Но контекст не в этом, а в том, что эта колбаса, конечно, была основой семейного благосостояния. И это стало беспокоить юношеский максимализм Роберта (а был он с юности человеком чистым и порядочным). Жили они с отцом и его тогдашней женой не то чтобы роскошно (этим и не пахло), но вполне в достатке — прежде всего в собственном доме. Нормально питались, добротно (по тогдашним меркам) были одеты… Так по советским представлениям честный советский колбасник жить не мог и не имел права. Уже через много лет в какой-то советской газетке я прочел разоблачительную статью о некоем закройщике-жулике. Жульничество его доказывалось, в частности, тем, что, будучи «простым закройщиком» (так и писалось), построил себе дачу. Прилагалась фотография маленького загородного домика. На большинство советских граждан, приученных к тому, что те, кто работает, бедны по определению — это действовало, соответствовало их представлениям. И мы с Робертом не были исключением.

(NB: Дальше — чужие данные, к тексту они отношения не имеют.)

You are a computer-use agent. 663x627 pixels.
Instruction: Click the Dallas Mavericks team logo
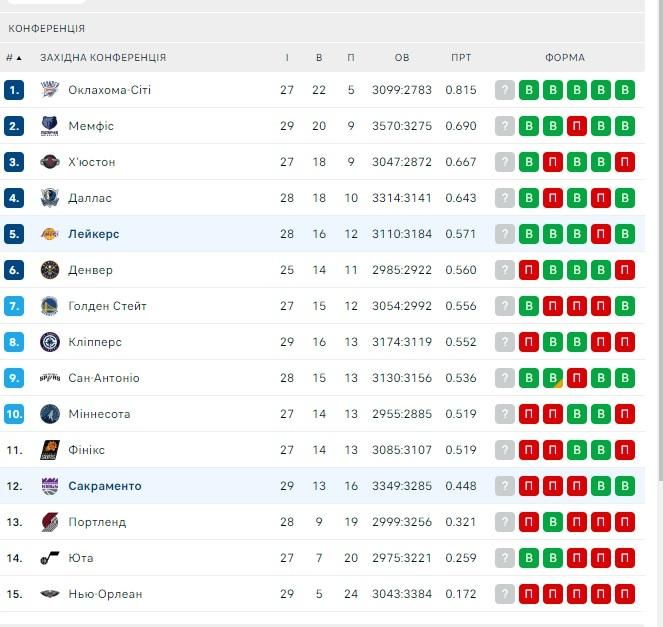[49, 197]
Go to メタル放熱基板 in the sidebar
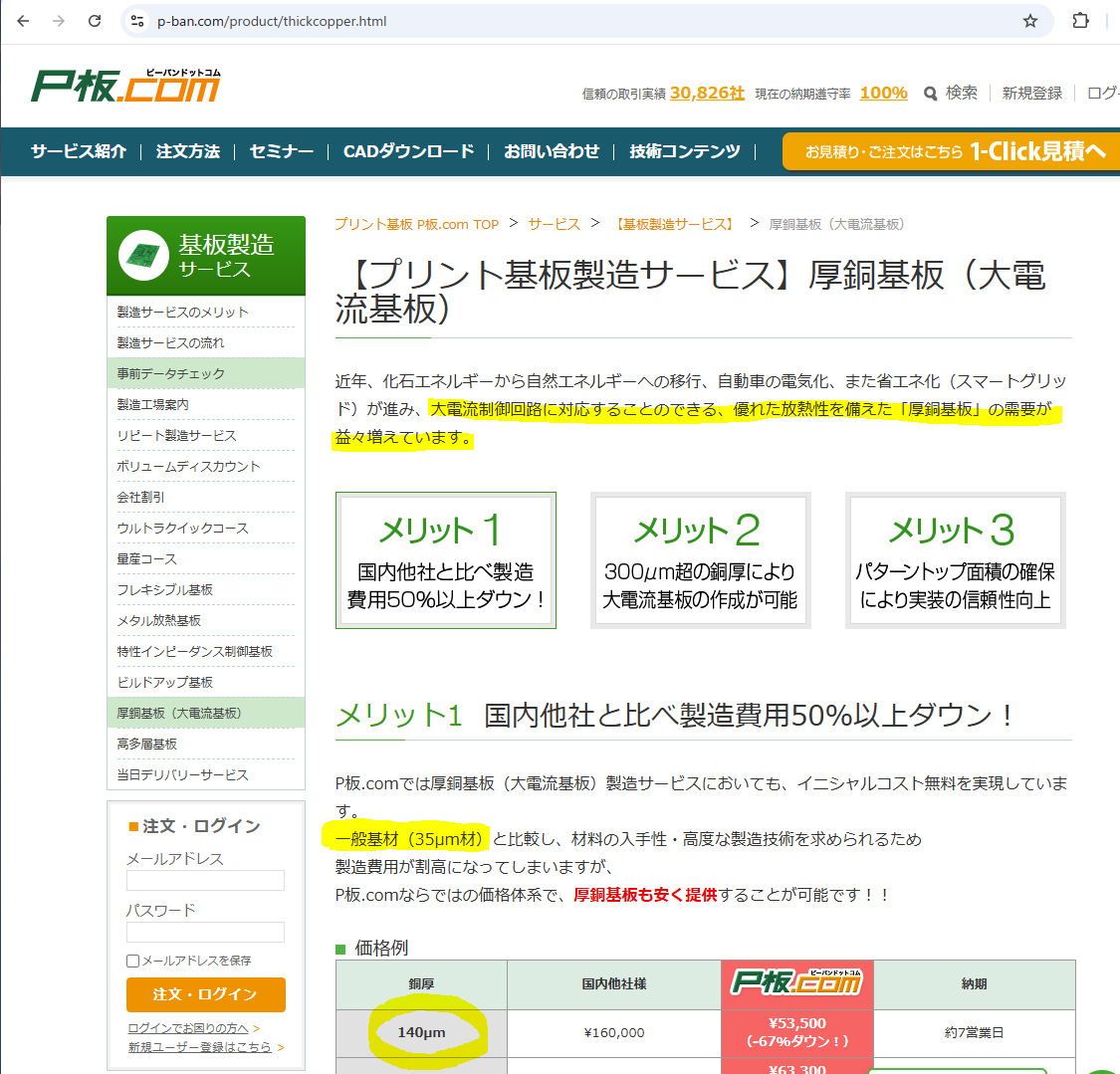Screen dimensions: 1120x1074 [x=159, y=620]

Кроме того, Роберт не раз видел, как к отцу приходил «отовариваться под завязку» всесильный начальник комендатуры МВД города Темиртау, бог и царь всех находящихся под его наблюдением немцев — с ним обязательно надо было поддерживать отношения. Ведь как-никак Иван Давидович тоже был немцем и спецпереселенцем. Но, вероятно, комендант был не единственным, с кем Иван Давидович вынужден был «поддерживать отношения». Таким образом — зависимость от коменданта не освобождала от общей для всех деловых людей (независимо от их происхождения и гражданского положения) зависимости от остальных начальников. То, что он был немцем, только прибавляло ему еще один лишний по сравнению с другими побор. Все это надо было как-то возмещать. А как? За счет чего? А честно ли это? А хорошо ли это?

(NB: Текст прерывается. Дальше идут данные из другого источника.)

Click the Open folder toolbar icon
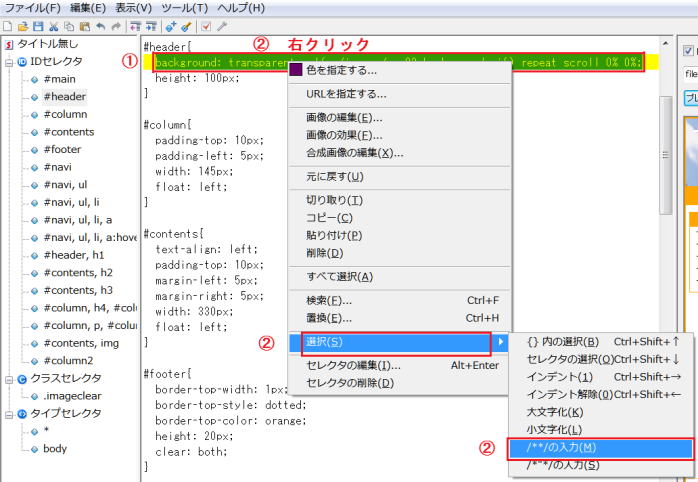This screenshot has height=482, width=698. pos(22,26)
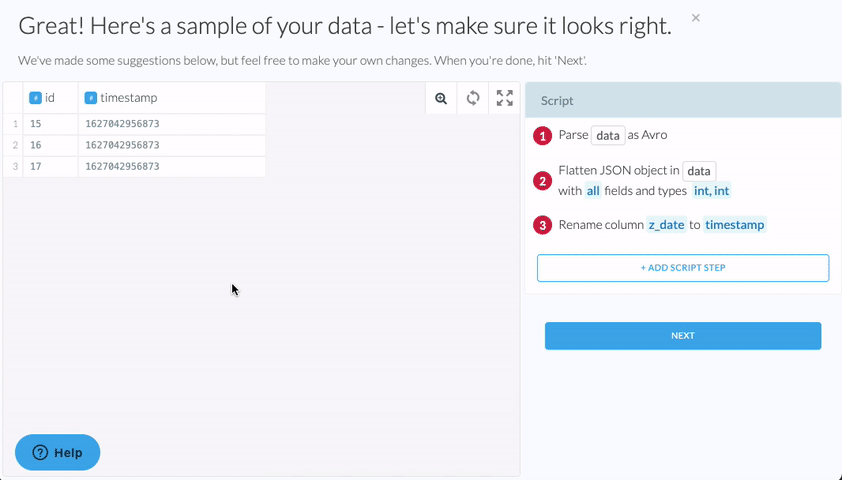Click the timestamp rename target value
842x480 pixels.
735,225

Такие или почти такие вопросы задал однажды отцу Роберт в откровенном разговоре наедине. Отца эти вопросы не удивили, не поразили и не обидели. Он был к ним готов. И, главное, был убежден в своей правоте.
И вот что он ответил сыну:
— Ты знаешь, Роберт, как я живу. Я никому ничего плохого не делаю — я работаю. И как ты знаешь, работаю много. Я хочу, чтоб все мы, ты в первую очередь, жили по-человечески. Ты боишься, что я что-то делаю нечестно, обогащаюсь… А посмотри, что у нас есть. У нас есть дом, но мы ведь не можем жить на улице. У нас есть еда, но мы ведь не можем быть всегда голодными. Потом я хочу, чтобы ты учился. Тебе ведь нужно немного денег на расходы — на учебники, например. И одеться тебе надо прилично, чтоб перед людьми не было стыдно. А что у тебя есть? Один костюм, одно пальто, но ведь надо же тебе в чем-то выходить на люди… Какие же могут быть ко мне претензии? Что я еще могу сделать? Я работаю.

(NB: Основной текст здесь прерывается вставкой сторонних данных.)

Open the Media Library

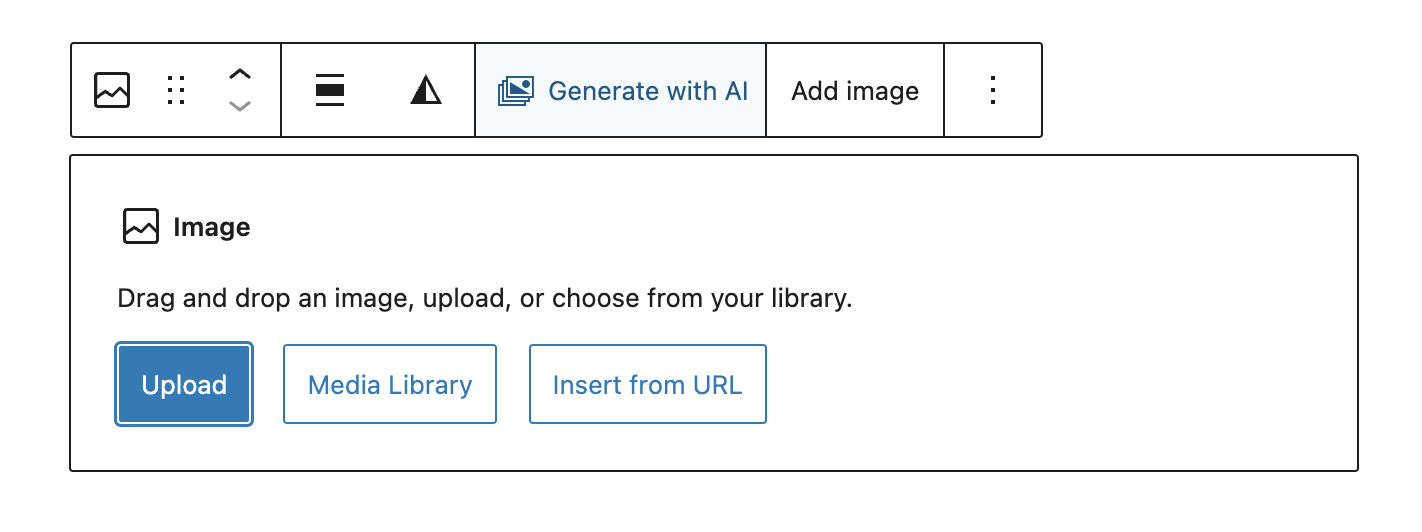(x=390, y=385)
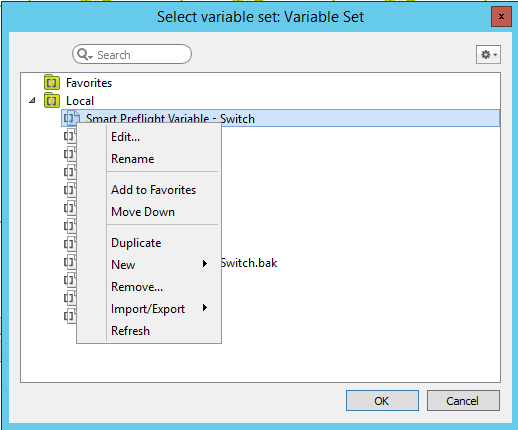Choose Edit... from the context menu
Image resolution: width=518 pixels, height=430 pixels.
(x=125, y=137)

Вот что сказал когда-то — в 1952 году — мастеровой человек Иван Давидович Ридель своему сыну Роберту. Конечно, это не фонограмма и не стенограмма его ответа, за абсолютную точность его я не ручаюсь, тем более что я при этом разговоре не присутствовал и знаю все от Роберта. Но за смысл и тональность рассказанного Робертом ручаюсь. Этот разговор я вспоминал и вспоминаю часто. В нем ключ ко всему, что произошло с нашей жизнью. Я пересмотрел свое отношение, в том числе и эмоциональное, к людям, совершавшим тогда так называемые хозяйственные преступления, особенно к тем, кто был занят так называемой теневой экономикой.